With summer’s midway point upon us and pressure from all possible angles, school administrators are frantically trying to assemble a plan for the fall - but the playing field is far from level. The range of disparities that exist in America are present now, more than ever, and the topic of educational resources has hit the spotlight, revealing a disturbing inequity between public and private school funds. While the public schools are handcuffed to state and federal budgets, private schools have the luxury of hiring development personnel to raise money. Or is it only a luxury for some?
The story of public and private school funding is harrowing, but for those seeking private education for their children in hopes of escaping the crisis, it’s important to note that the pandemic has threatened the sustainability of a wide scope of schools, including those in the private sphere. Surviving the economic blows of the pandemic requires schools to have a healthy endowment, as well as a strong team knowing how and when to spend, build, sustain and adapt it’s financial model. So if you’re entering the private school admission process this year, do some research on which institutions are on solid financial footing; but how?
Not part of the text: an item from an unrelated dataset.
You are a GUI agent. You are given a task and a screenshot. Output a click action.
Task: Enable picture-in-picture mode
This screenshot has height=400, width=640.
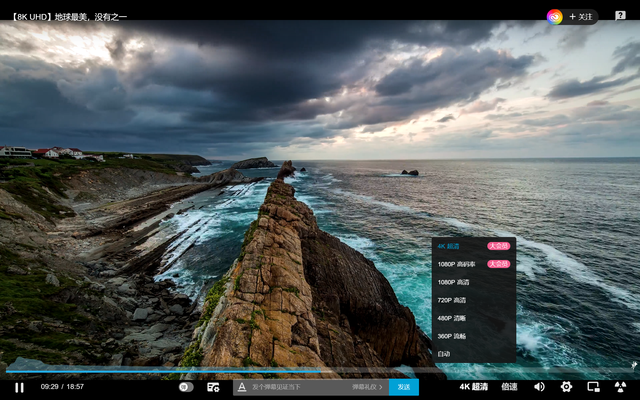pos(593,387)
Endowment figures only reveal a singular part of the funding picture - you have to look deeper into how schools are managing their financial resources.
Look for the following:
Flexibility. When the CDC released their guidelines for a safe reopening of schools, there’s a reason why the Trump administration criticized it as “too expensive” - it’s because in order to effectively and safely open a school with COVID-19 still surging, you need money to make the proposed changes. Classroom architecture, supplies, ventilation, reducing density of shared spaces, sanitization, testing and screening materials are only a few of the areas needing modifications. Schools that can identify the ways in which they are adapting are likely flexing their facility for handling unexpected events...like pandemics.
Leadership. What communication has there been from the administrative teams in the institutions you will be considering this admission cycle? Is the communication clear and thoughtful or does it appear to be a strategy to distract, conceal or buy more time for problem solving? Is there a sense of accountability amongst the leadership when it comes to decision-making and its consequences or is there a diffusion of responsibility?
Faculty turnover or student attrition. Much like any work environment, if the people are unhappy there’s typically a flag of some sort you’ll want to investigate. Ask hard questions during the information sessions or in whatever opportunities you have to connect with someone from the school. Faculty and student satisfaction are going to impact your child’s experience and when schools struggle to retain their community members, it’s important to understand why.
Selectivity and enrollment. While it’s not a good idea to exclusively apply to highly selective schools, the degree of selectivity typically means the school is in high demand, with a deep pool of applicants. If the school is still desperately seeking to fulfill it’s enrollment goals in the summer, there may be a reason why people aren’t choosing to either a) apply or b) enroll once admitted.
The take home message: it’s important to be an informed consumer, no matter the product in which you’re choosing to invest. Do your research this admission cycle to make sure you’re not paying for a lateral move (or worse!) for your child. Look past the carefully curated websites to dive deeper into learning more about the financial stability and institutional action plans - you won’t be able to control everything in this process, but you can control what you learn.